Volcano The Bear + Cut Hands, Instants Chavirés, Montreuil, 21 Mars 2012
Encore un mauvais hasard des bookings : les deux doux-dingues de Volcano The Bear ne risquaient pas de faire le poids avec leur petit bric-à-brac ludico-lourdingue. Sur disque, le duo anglais empile depuis 1995 des petits délires rustiques avec un côté ‘joyeux bordel’ façon Captain Beefheart du pauvre. Le défaut de ce genre de formation qui mise sur un capital sympathie vaguement dada, c’est que l’intérêt éventuel réside seulement dans la performance scénique : ça joue de la trompette dans un tuyau d’arrosage, ça chante comme des benêts, ça descend dans le public pour souffler dans un tube affublé d’une demi-bouteille d’eau, ça tapote sur des verres, ou ça donne même des biscuits. De temps à autre, on met un petit coup de pression guitare/batterie histoire de dire « on sait aussi envoyer la sauce« , et puis on retourne au spectacle de kermesse. On se marre cinq minutes, mais la bouffonnerie revendiquée fatigue vite.

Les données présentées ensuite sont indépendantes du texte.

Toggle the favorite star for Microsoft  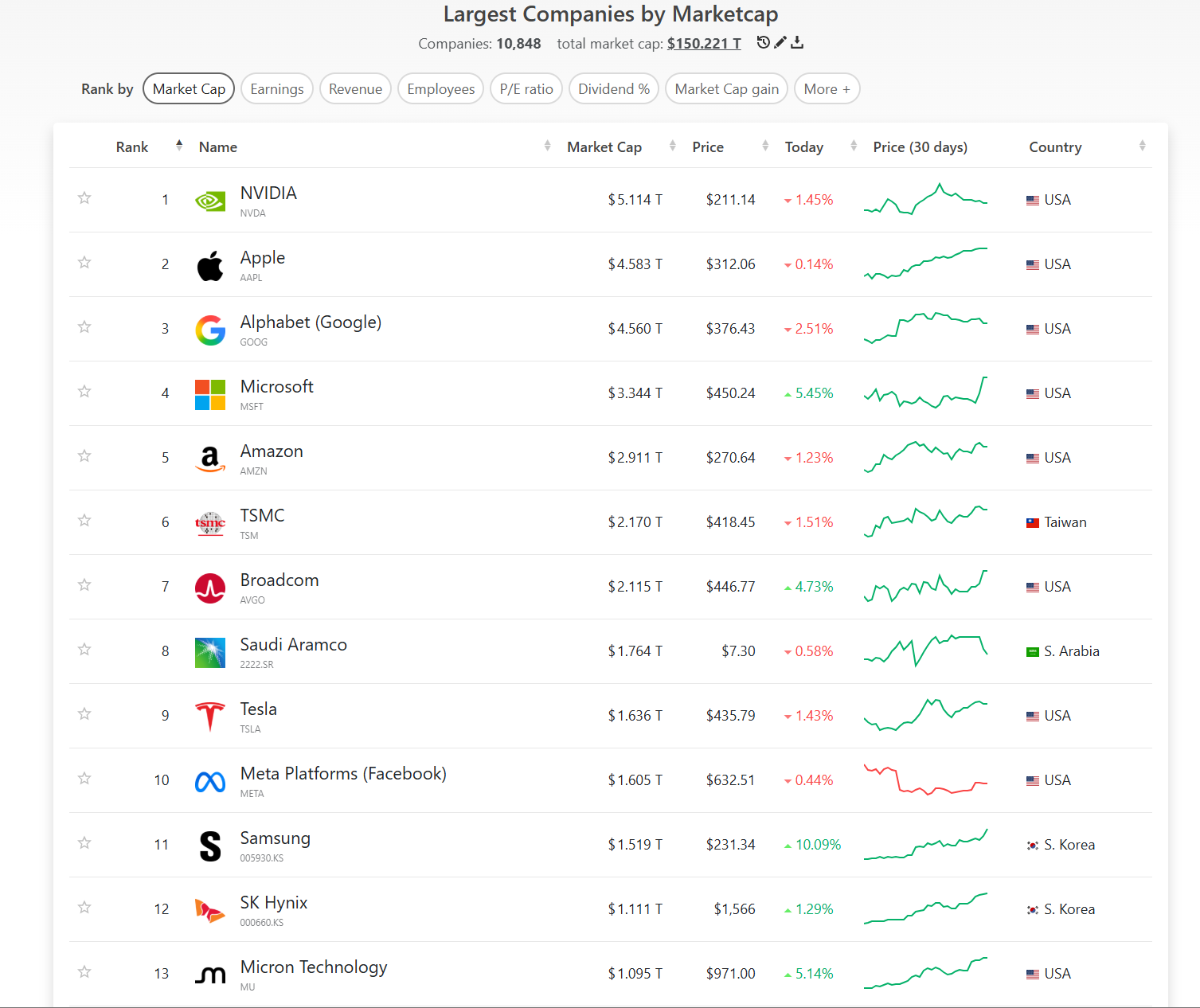click(x=84, y=392)
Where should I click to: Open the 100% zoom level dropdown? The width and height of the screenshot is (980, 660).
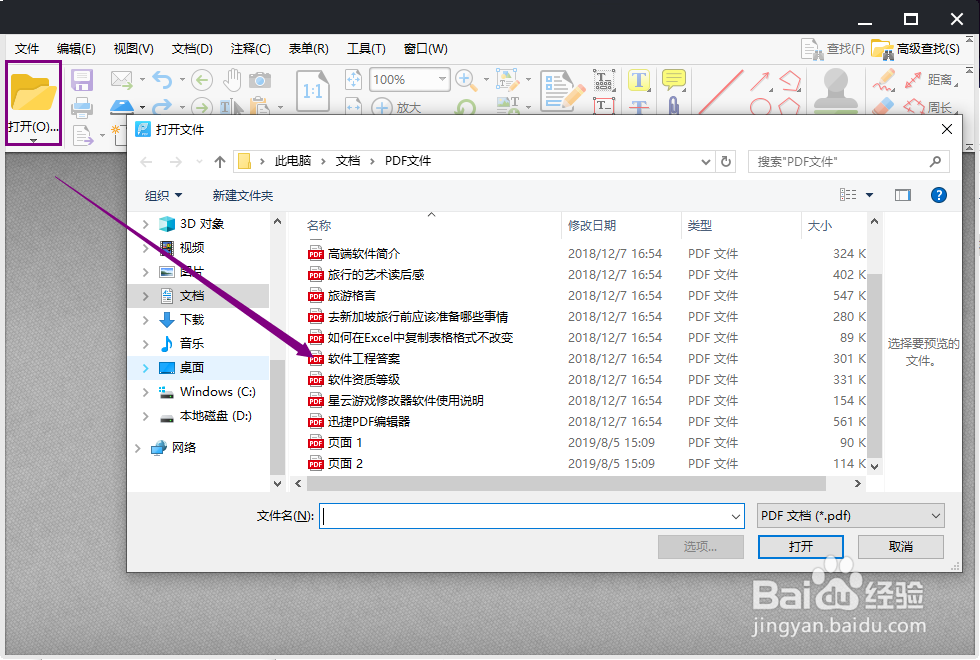pos(442,79)
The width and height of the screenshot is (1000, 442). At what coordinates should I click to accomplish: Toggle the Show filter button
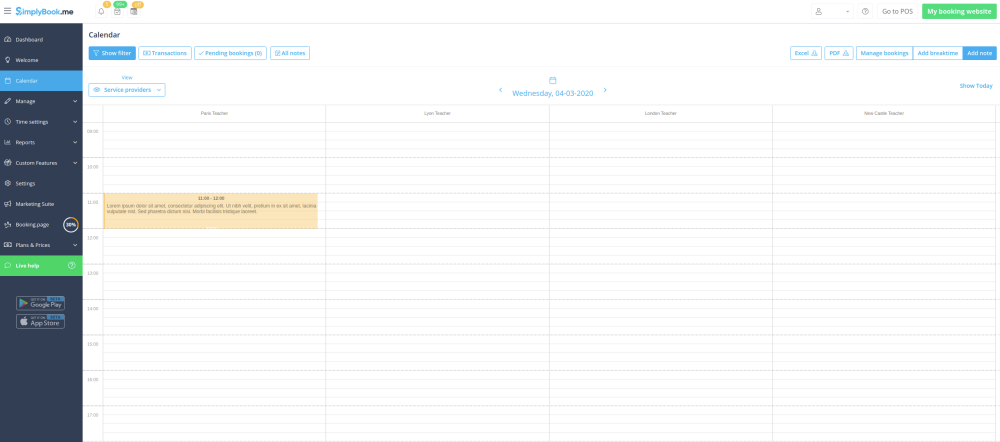click(112, 53)
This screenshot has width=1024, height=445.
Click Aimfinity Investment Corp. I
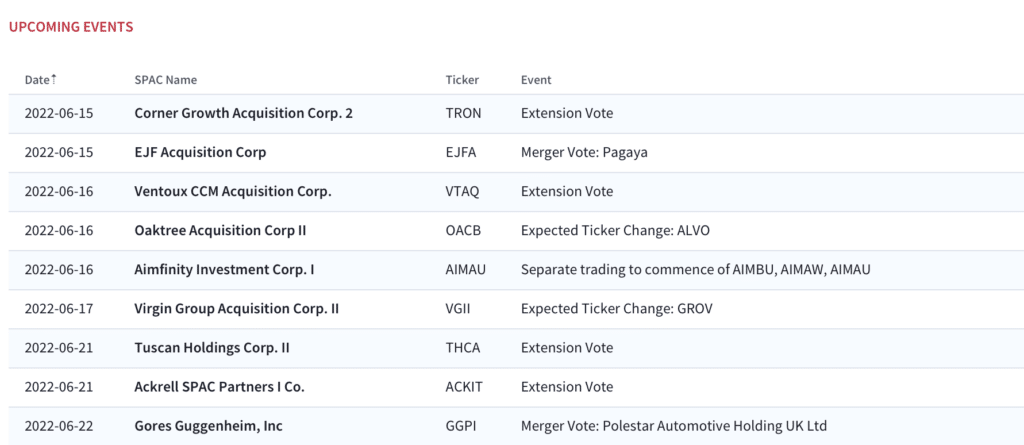coord(224,269)
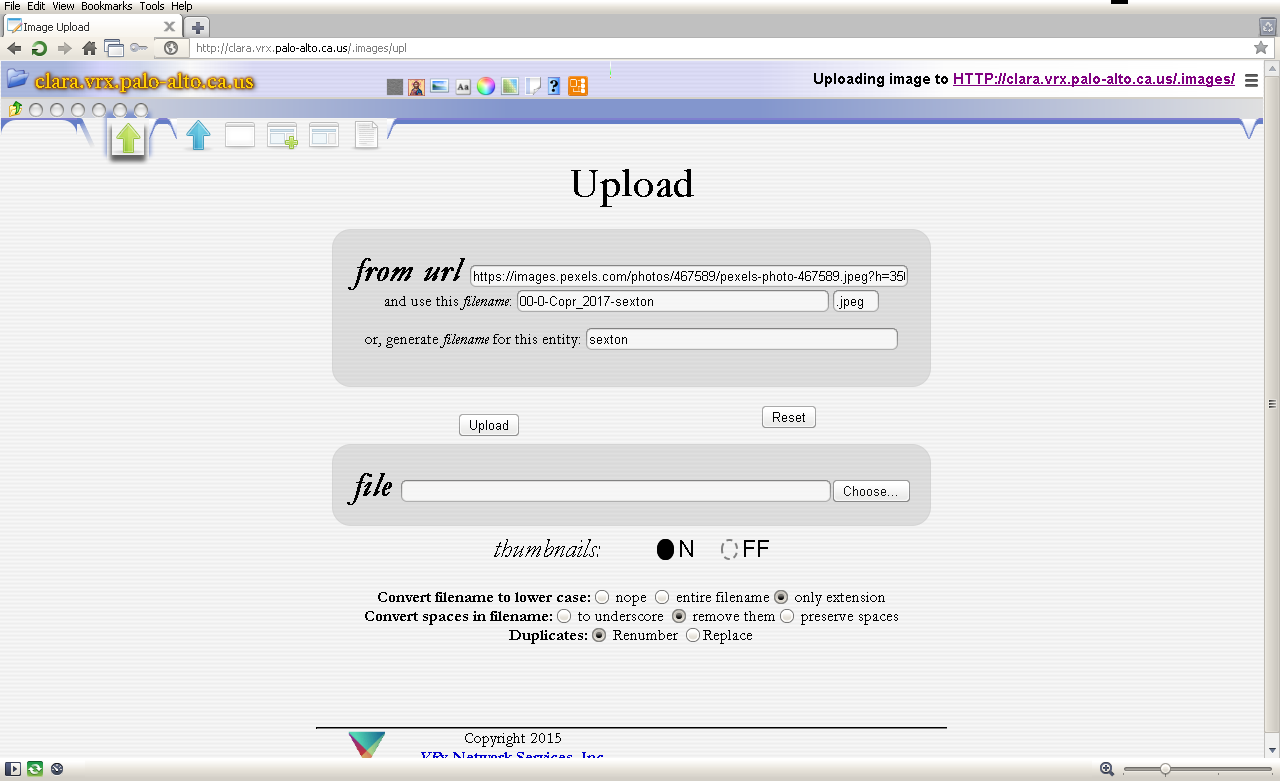Click the orange layout icon in toolbar

577,87
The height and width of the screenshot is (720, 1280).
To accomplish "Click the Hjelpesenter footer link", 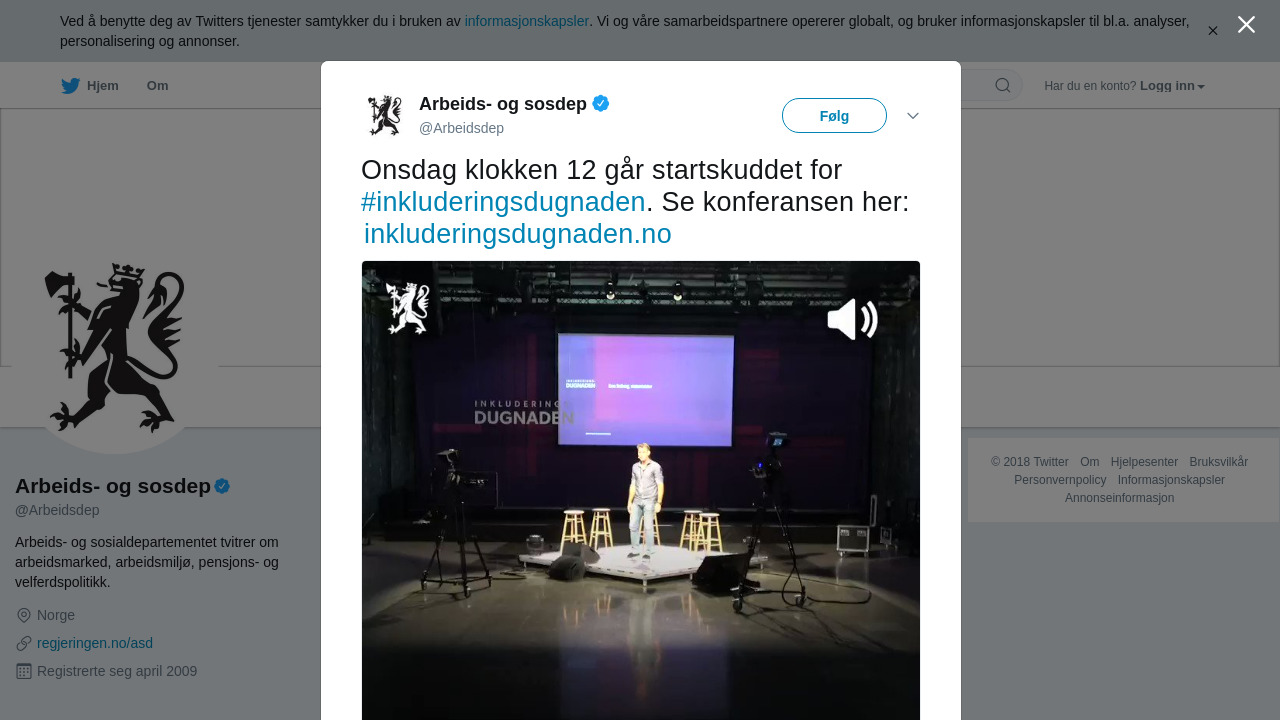I will 1144,462.
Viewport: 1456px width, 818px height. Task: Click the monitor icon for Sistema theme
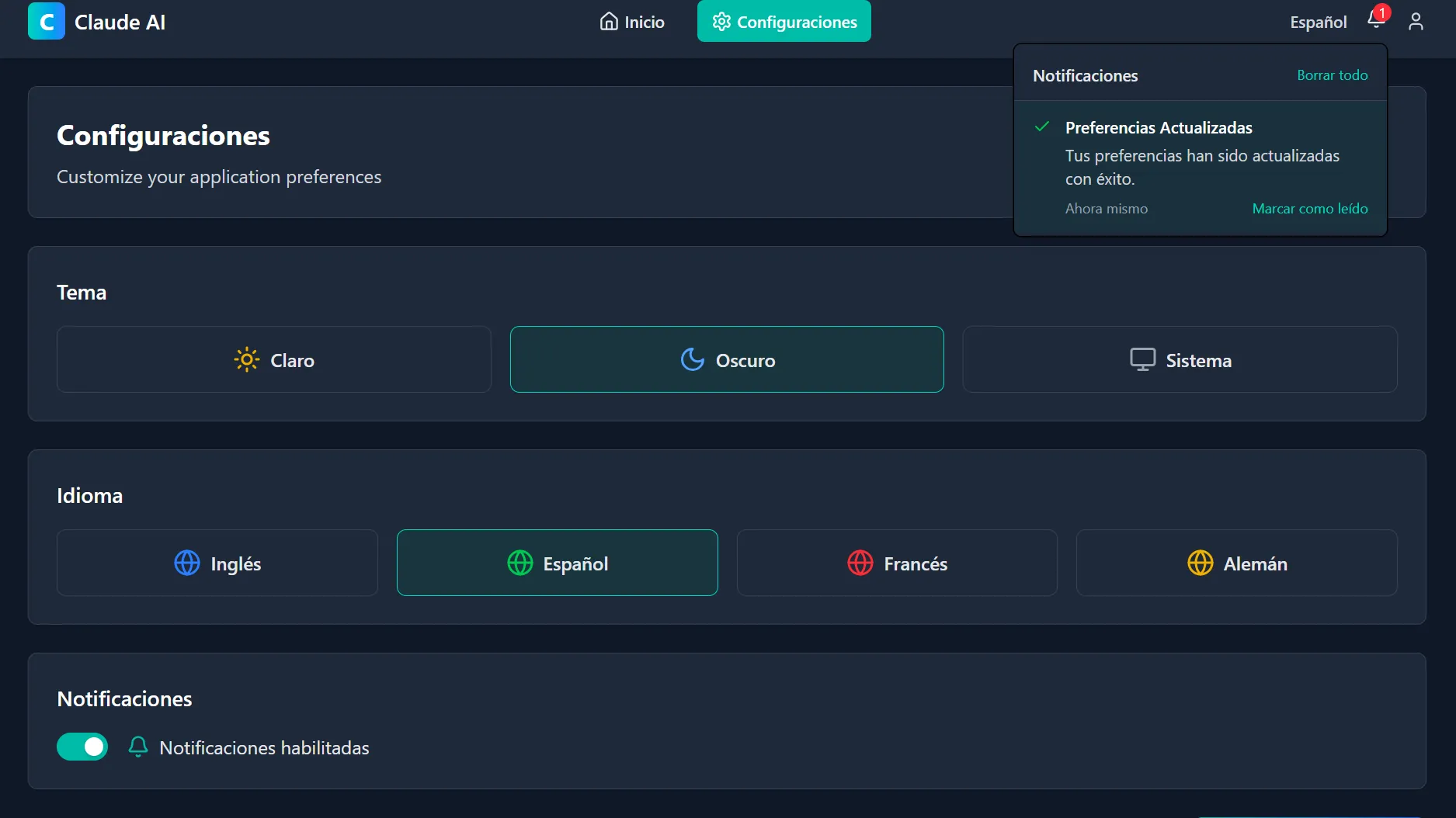point(1142,360)
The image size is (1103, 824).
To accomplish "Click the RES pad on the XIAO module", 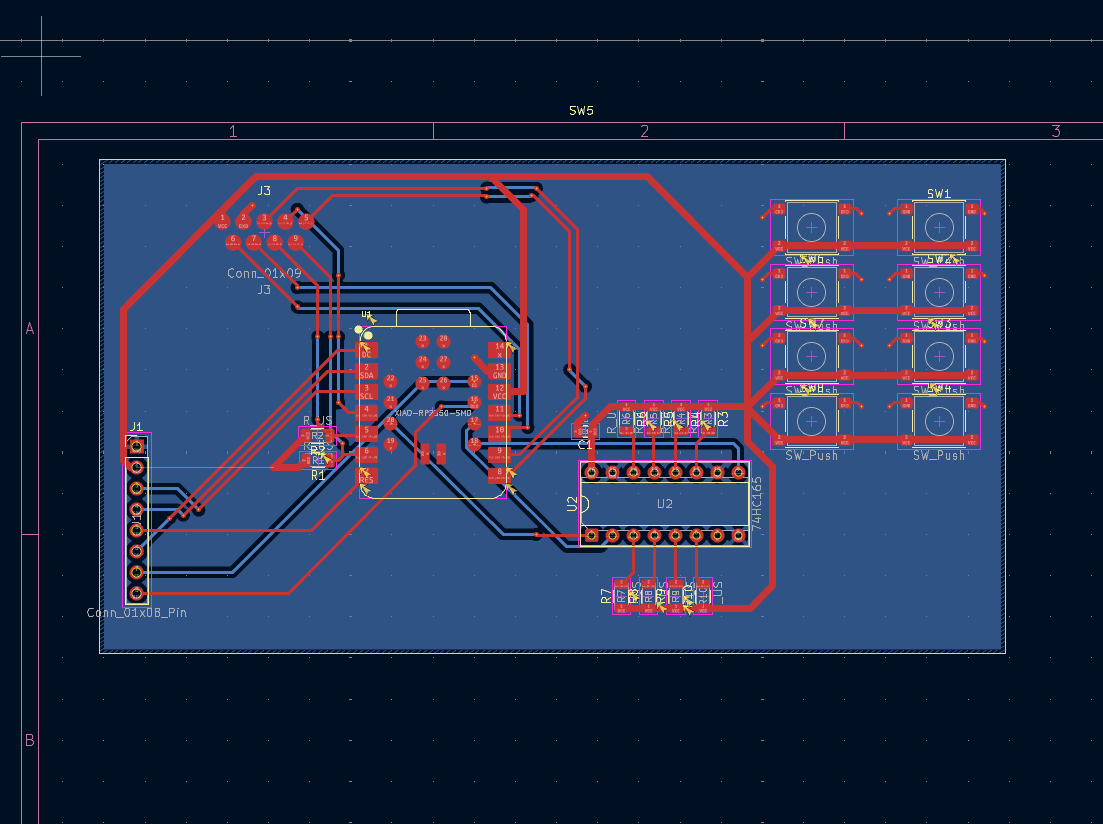I will click(366, 478).
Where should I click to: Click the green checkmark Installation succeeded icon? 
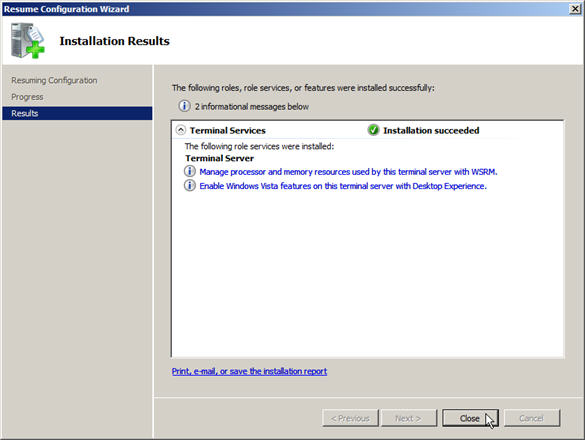[x=373, y=130]
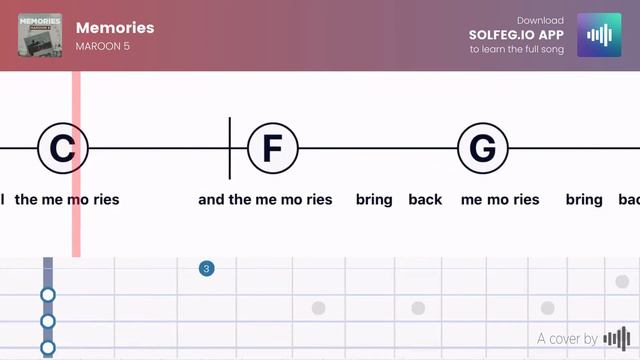Click the Solfeg.io app logo icon

click(599, 35)
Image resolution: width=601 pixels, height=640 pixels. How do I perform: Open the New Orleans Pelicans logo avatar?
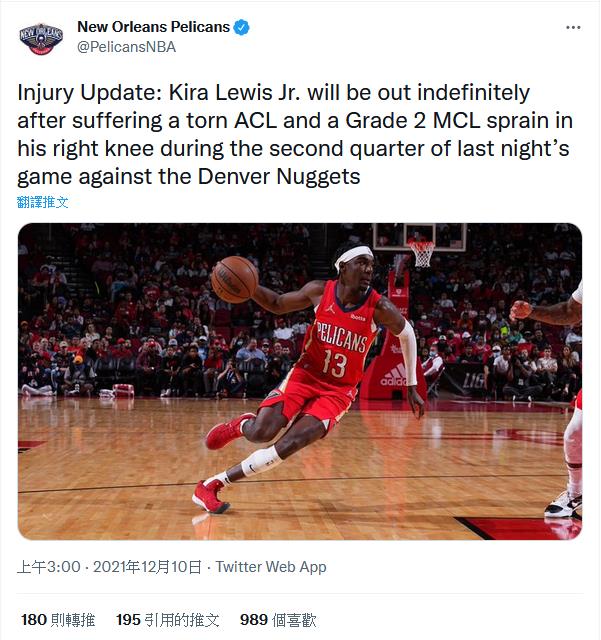tap(41, 38)
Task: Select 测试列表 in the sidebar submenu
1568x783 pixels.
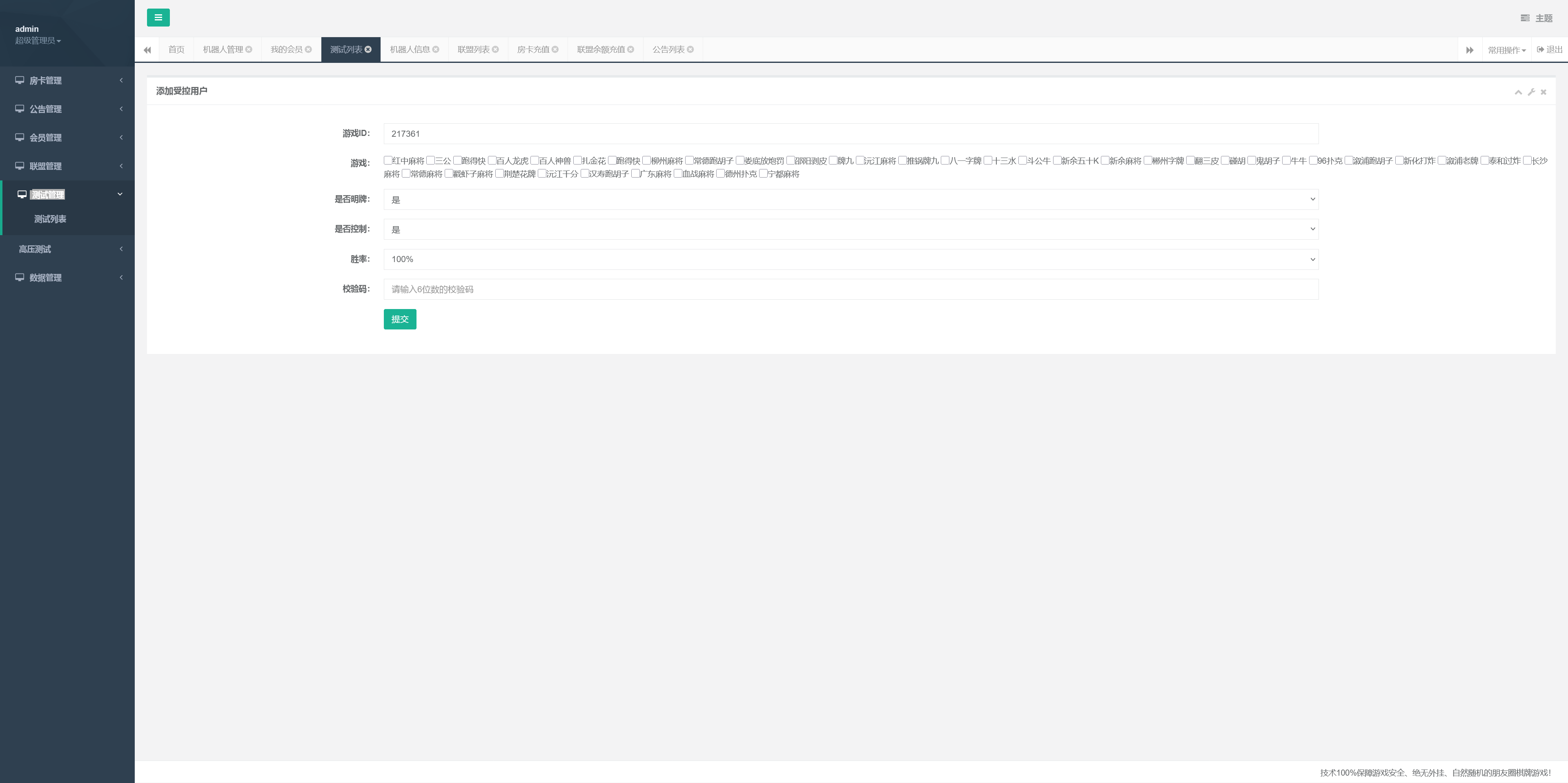Action: [x=50, y=219]
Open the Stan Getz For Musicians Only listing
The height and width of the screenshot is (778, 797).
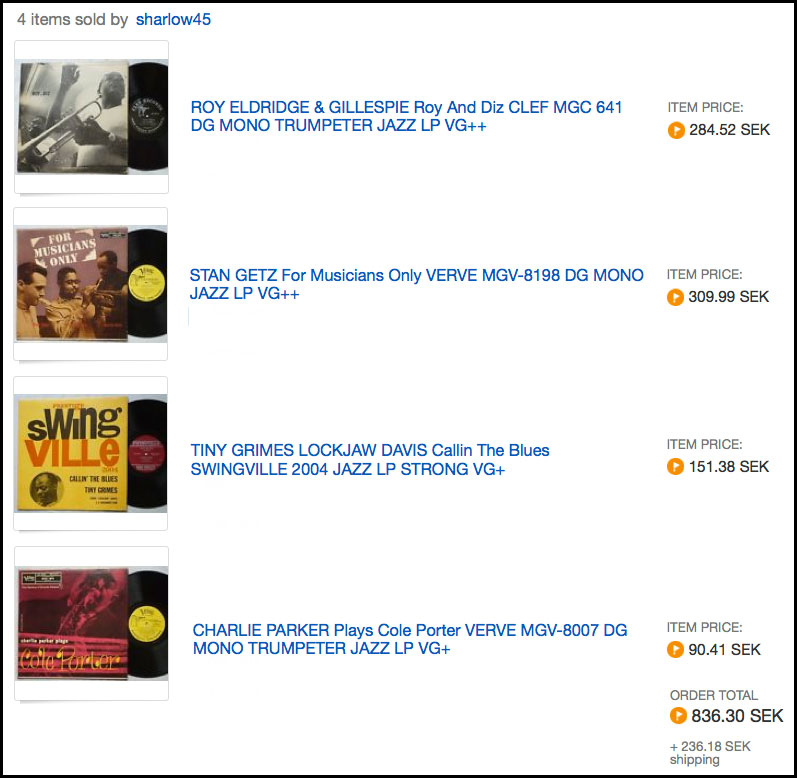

Rien qui ne préfigure l’assaut de William Bennett, le fringuant fondateur de Whitehouse, illustre entité de l’extrême, venu présenter son projet Cut Hands. Labellisé afro-noise (tout est dans le titre), il s’agit d’un travail de longue date censé fusionner transes africaines et rafales électro-indus. Sur disque, l’affaire fait grincer des dents de par son agressivité rythmique et son traitement sidérurgique. Mais c’est surtout sa fraîcheur et son originalité qui frappent, à tel point qu’on croirait entendre le boulot d’un jeune producteur et non pas d’une icône indus qui doit approcher la cinquantaine. Le live ne pardonne pas : volume élevé, tension constante, on retrouve ce sens de la confrontation propre à la musique industrielle. Mais le plus étonnant, c’est le groove hystérique que dégage cette musique : on croirait entendre Pan Sonic tenter un coupé décalé cannibale. Bennett enchaîne les montées en puissance, danse comme un dératé derrière son laptop (chemise ouverte, s’il-vous-plaît), et son zoukcore autoritaire parvient même à dérider quelques membres du public des Instants qui osent un peu se remuer. Passé les deux tiers du set, il coupe les rythmiques et dresse des murs de son métallique d’une grande puissance dramatique. Le public se focalise alors sur ses visuels en noir & blanc, au début plutôt illustratifs, qui ont basculé dans du Jean Rouch hardcore : tribus en transe, rituels obscurs, la bave aux lèvres, avec un montage vertigineux. La grande subversion du projet est mise en exergue : l’indus, connu pour ses coups de provoc crypto-nazis, vient nourrir son feu de la fièvre chamanique des tribus africaines. Bennett fait ensuite retomber la pression puis termine son live un peu trop abruptement, non sans un rappel des plus loufoques : toujours aussi chaud, il convie sa jeune et jolie camarade à monter sur scène pour danser sur un des titres déjà joués, alors que lui-même n’en finit pas de se toucher le torse et l’entre-jambe entre deux spasmes. La messe était dite.